> [Task brief] I need every line that includes the word "item" copied from the material.

> [Material shown]
-- Opening Marker --

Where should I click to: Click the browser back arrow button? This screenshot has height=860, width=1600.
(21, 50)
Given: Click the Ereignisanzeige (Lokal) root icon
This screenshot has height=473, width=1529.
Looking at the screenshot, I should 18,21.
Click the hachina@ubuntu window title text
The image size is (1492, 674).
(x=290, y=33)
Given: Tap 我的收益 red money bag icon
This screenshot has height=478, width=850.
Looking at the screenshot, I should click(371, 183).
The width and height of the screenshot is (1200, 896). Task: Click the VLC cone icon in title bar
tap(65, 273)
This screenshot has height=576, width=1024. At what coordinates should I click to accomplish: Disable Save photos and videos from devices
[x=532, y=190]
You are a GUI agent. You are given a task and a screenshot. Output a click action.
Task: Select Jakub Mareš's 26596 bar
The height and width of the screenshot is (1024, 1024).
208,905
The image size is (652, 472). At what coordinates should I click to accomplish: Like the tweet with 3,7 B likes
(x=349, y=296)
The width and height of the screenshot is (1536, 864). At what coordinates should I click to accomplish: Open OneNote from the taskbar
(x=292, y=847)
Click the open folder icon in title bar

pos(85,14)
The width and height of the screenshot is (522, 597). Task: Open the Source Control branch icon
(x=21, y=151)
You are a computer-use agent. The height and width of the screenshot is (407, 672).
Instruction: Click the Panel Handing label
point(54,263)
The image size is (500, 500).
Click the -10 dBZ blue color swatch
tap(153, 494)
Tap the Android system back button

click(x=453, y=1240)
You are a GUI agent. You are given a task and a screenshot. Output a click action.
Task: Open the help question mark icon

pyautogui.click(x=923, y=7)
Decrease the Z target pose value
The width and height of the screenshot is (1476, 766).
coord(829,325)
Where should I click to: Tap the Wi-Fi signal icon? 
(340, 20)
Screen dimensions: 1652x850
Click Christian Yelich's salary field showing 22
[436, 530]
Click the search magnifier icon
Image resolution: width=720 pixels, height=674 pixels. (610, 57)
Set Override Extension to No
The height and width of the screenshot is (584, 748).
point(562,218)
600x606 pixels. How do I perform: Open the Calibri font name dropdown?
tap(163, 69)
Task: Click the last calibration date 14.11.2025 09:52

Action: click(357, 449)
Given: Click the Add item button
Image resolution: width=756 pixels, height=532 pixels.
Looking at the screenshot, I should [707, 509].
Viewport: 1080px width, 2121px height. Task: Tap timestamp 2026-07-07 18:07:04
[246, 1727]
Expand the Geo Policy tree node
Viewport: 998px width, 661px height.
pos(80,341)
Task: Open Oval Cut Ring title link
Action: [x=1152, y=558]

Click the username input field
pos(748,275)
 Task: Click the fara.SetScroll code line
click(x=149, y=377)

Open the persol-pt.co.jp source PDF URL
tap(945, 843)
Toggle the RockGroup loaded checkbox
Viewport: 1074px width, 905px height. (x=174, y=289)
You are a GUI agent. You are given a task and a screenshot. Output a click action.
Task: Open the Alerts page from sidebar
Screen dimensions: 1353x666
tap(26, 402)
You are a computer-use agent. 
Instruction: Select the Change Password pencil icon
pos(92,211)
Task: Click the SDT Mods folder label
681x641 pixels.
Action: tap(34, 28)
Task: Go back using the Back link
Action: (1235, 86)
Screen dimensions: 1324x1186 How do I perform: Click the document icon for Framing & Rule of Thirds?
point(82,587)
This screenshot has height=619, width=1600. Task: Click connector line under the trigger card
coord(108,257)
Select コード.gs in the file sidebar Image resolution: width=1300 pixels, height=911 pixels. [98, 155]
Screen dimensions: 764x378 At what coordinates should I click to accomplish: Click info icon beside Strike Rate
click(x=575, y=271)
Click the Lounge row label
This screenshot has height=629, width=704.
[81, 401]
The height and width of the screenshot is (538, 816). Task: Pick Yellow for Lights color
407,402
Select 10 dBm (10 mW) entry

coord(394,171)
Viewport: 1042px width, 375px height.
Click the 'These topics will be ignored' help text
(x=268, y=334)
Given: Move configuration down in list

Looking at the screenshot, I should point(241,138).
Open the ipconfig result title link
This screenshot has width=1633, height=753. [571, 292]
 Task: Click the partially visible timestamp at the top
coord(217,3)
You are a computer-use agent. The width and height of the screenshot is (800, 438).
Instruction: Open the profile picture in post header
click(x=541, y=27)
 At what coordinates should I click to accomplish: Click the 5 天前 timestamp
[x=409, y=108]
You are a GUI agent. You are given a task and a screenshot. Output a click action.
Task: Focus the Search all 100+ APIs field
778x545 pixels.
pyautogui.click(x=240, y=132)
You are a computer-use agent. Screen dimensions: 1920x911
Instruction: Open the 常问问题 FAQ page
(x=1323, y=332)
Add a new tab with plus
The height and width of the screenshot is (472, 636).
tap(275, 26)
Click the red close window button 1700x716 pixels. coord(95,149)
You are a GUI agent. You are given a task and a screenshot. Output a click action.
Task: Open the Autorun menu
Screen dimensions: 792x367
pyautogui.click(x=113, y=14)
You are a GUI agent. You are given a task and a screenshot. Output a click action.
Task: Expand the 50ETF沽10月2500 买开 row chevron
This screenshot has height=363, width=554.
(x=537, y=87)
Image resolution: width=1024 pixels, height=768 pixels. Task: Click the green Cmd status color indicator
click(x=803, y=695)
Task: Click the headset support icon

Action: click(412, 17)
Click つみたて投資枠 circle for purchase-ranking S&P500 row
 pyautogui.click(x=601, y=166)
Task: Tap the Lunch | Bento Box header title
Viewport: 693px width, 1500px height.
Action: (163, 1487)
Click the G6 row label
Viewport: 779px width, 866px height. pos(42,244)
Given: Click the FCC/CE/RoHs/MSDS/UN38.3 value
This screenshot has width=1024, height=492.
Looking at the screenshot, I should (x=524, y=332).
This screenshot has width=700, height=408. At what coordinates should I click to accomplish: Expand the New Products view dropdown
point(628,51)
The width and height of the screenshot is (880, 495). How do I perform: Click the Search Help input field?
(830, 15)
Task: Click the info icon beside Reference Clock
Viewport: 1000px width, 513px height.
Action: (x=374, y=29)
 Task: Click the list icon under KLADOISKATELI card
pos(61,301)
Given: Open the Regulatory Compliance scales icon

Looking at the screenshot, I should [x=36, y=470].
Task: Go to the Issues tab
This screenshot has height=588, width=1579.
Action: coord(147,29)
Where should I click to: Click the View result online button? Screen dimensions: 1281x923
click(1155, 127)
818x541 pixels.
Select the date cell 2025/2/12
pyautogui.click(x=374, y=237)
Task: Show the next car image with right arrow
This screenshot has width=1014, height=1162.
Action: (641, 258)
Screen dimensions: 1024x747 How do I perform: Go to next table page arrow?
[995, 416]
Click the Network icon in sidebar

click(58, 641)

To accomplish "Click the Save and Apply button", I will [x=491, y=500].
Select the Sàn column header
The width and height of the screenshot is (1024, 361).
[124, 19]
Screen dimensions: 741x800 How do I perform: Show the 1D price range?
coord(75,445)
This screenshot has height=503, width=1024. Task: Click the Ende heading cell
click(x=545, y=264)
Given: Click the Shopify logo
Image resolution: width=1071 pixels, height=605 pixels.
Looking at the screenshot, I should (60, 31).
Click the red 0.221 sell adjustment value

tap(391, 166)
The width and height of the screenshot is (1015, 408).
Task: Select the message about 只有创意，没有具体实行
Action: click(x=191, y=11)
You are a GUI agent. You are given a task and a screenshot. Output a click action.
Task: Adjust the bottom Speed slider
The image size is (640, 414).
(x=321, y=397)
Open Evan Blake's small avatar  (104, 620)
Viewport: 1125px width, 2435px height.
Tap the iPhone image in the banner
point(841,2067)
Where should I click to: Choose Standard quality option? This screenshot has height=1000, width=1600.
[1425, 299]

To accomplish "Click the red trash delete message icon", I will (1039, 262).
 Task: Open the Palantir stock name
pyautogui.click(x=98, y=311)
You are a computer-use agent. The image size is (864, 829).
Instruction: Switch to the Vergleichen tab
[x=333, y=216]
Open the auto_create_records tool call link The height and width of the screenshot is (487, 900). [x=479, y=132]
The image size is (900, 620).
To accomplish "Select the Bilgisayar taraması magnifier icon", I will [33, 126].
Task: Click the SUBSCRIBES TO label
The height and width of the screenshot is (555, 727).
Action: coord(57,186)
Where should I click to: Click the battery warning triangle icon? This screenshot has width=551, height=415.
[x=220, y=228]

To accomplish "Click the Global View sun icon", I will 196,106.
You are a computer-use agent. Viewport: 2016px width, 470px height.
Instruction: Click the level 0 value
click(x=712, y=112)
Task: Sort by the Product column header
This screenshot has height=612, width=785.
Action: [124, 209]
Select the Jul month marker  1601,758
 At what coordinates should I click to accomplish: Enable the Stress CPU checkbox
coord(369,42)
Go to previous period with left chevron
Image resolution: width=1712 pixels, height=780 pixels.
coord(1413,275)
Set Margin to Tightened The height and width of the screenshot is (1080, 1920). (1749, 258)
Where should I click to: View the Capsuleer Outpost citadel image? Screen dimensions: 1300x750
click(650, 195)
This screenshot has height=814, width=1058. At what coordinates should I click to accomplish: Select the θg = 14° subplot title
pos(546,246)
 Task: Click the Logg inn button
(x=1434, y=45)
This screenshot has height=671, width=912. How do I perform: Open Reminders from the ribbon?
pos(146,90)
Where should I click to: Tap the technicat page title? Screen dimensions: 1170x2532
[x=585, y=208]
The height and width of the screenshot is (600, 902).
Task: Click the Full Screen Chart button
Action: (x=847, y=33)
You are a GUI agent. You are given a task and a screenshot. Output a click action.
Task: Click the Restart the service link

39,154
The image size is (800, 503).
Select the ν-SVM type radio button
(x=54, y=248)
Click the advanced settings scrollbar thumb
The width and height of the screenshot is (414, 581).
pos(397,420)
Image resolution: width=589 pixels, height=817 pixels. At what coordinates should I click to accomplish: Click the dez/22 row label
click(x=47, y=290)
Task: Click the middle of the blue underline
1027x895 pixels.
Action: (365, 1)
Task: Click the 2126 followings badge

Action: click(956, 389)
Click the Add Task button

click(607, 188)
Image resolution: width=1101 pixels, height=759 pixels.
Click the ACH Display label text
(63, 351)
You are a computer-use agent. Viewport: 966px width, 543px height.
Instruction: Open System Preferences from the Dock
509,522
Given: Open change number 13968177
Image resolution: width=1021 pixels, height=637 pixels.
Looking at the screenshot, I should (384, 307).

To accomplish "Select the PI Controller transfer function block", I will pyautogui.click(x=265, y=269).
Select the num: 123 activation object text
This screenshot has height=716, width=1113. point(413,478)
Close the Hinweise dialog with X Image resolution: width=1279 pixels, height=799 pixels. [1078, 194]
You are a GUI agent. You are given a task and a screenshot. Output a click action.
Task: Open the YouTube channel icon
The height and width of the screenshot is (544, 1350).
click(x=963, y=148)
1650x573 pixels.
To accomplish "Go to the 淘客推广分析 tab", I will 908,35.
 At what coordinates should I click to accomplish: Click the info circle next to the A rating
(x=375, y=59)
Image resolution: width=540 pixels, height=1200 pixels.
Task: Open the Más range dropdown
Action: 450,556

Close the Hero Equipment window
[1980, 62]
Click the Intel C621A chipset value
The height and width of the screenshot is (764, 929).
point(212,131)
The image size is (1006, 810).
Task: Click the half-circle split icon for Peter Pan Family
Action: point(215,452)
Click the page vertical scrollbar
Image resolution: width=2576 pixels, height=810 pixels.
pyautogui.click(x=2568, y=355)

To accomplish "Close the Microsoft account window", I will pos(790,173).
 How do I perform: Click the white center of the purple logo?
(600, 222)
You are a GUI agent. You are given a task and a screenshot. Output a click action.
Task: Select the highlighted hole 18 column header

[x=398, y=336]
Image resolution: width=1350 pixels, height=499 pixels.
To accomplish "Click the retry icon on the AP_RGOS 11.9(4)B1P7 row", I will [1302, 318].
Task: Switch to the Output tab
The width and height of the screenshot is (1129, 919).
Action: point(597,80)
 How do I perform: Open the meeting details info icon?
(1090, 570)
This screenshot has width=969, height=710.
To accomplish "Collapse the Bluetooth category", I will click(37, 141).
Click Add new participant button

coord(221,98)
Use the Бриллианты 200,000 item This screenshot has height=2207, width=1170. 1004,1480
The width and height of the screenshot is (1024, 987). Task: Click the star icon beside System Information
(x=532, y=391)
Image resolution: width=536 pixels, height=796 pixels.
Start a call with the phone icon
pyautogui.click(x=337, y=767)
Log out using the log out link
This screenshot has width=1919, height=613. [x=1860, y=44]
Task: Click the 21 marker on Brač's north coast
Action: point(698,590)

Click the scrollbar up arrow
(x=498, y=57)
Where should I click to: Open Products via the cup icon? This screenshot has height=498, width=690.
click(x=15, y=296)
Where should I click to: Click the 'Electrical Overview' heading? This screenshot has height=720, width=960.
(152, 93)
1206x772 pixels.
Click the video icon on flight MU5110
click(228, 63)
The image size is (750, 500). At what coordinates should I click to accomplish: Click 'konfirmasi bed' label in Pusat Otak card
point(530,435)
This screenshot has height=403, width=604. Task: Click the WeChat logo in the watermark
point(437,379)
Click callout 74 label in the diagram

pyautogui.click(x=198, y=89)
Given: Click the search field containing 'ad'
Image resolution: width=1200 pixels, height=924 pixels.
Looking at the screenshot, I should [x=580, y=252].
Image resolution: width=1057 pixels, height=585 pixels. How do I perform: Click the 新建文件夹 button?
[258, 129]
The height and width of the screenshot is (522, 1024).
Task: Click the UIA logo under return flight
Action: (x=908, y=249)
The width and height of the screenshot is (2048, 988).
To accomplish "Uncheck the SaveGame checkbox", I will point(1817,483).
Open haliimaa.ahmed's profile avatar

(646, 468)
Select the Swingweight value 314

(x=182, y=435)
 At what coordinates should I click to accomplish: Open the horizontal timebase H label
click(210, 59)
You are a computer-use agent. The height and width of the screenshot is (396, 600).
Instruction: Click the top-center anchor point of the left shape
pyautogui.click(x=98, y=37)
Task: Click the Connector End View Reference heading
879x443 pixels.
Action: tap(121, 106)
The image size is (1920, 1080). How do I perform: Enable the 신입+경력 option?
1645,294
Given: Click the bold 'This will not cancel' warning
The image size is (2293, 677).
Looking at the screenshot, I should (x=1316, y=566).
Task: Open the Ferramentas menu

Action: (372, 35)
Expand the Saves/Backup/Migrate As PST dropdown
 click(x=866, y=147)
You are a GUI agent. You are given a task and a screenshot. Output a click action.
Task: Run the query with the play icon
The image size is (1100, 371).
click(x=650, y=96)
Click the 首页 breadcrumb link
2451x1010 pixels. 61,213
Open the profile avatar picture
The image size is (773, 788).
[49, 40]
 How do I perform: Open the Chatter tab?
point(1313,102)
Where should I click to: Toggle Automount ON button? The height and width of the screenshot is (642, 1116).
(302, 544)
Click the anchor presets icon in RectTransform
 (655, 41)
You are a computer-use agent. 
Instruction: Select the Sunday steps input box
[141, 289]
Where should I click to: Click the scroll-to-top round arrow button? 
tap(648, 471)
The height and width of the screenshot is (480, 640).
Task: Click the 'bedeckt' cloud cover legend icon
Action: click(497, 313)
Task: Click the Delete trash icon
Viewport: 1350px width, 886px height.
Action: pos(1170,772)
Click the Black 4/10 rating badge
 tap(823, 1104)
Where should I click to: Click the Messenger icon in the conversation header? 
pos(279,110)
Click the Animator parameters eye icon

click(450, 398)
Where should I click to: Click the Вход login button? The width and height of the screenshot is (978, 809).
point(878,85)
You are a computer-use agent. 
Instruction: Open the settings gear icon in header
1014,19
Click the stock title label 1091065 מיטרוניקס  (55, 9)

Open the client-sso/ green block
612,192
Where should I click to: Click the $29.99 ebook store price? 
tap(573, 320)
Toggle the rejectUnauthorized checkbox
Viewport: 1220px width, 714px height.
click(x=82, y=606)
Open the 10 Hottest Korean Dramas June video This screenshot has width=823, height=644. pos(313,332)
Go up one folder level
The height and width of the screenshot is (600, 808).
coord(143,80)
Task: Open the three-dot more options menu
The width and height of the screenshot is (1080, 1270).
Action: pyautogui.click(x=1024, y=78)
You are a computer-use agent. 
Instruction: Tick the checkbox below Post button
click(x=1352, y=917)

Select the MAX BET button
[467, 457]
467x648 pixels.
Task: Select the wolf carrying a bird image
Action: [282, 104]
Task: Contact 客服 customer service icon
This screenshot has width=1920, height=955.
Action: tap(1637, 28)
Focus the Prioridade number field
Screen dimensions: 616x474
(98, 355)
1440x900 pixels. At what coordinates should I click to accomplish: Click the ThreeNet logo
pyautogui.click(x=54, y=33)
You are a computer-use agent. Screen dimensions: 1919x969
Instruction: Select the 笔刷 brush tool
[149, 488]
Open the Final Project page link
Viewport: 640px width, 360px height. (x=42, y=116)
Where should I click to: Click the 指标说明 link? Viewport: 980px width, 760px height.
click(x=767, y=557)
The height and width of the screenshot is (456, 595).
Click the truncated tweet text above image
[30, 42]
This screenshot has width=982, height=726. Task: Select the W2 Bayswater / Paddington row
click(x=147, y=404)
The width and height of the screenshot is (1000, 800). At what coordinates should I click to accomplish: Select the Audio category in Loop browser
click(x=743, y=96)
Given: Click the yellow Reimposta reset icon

-- Closing Marker --

> [Task answer]
Given: Click the Add item button
Use the Бриллианты 200,000 item This screenshot has height=2207, width=1170. 1004,1480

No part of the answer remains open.